La literatura latinoamericana, durante el siglo veinte, se reintegró, con toda la capacidad de distanciamiento que impone la periferia, a esa historia común azarosamente interrumpida por la decadencia cultural del imperio español que dio comienzo con el siglo diecisiete. Concluida esa reintegración, a la literatura latinoamericana (y en este caso a la mexicana) le ha tocado morir para seguir existiendo como una escuela en el seno de la literatura mundial. En cuanto que fallidas encarnaciones del alma nacional, uno de los sueños menos felices (y de consecuencias históricas más truculentas) del romanticismo, muchas literaturas seguirán muriendo.

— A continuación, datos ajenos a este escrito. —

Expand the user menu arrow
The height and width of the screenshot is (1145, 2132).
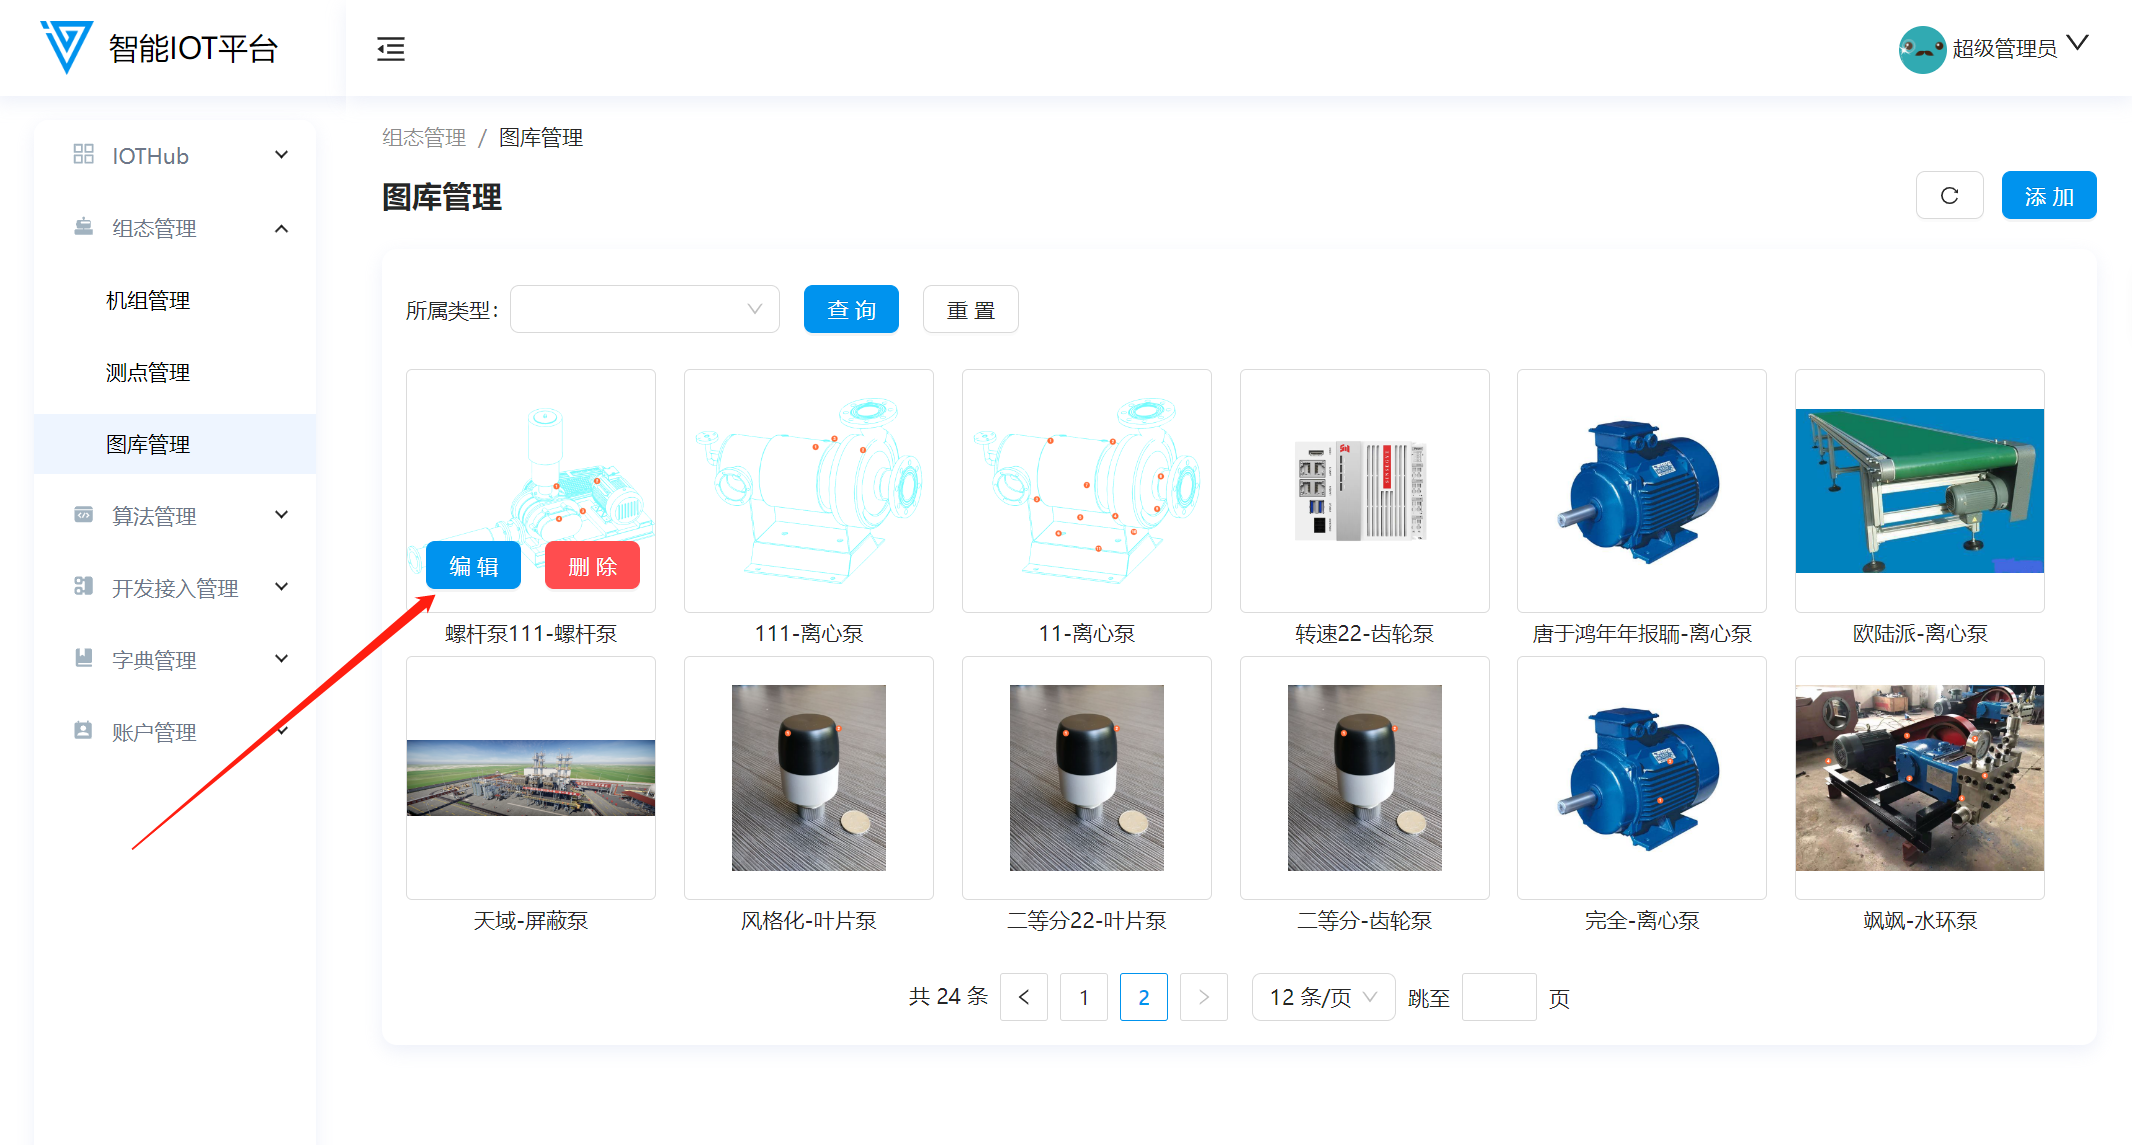tap(2077, 43)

La narrativa (y la poesía) latinoamericanas, además, se benefician de una globalización cultural que, permitiéndonos abandonar la obsoleta noción romántica de literatura nacional, nos devuelve, con más ganancias que pérdidas, al universalismo de las Luces. En ese contexto, en un mundo donde las lenguas se expanden, el español vuelve a ser, como lo fue en los siglos de Oro, uno de los idiomas más hablados y leídos del planeta. A ello hay que sumar la velocidad con la que viajan, a principios del siglo veintiuno, la letra y la imagen, de tal forma que la educación sentimental de un joven escritor de nuestra época es la misma en México D.F. que en Los Ángeles, en Quito que en Madrid, en Buenos Aires que en Managua, para hablar sólo de una ecúmene hispanoamericana que ya penetra profundamente en Estados Unidos. Cada día es más difícil diferenciar entre sí a las viejas literaturas nacionales que componen América Latina en la medida en que sus escritores habitan un mismo horizonte civilizatorio. Las diferencias idiomáticas, históricas y políticas sólo prueban la riqueza del acervo común. Sin lugar a dudas el mercado editorial predica la uniformidad y castiga, más que nunca antes en la historia moderna del libro, la dificultad intelectual y el riesgo formal. Pero la verdadera literatura no tiene horror a la uniformidad: ésta es una prevención propia de sociólogos de la cultura que, como muchos editores, ignoran lo que sabe el escritor solitario, que la obra artística siempre sera única e intransferible, hija del talento individual.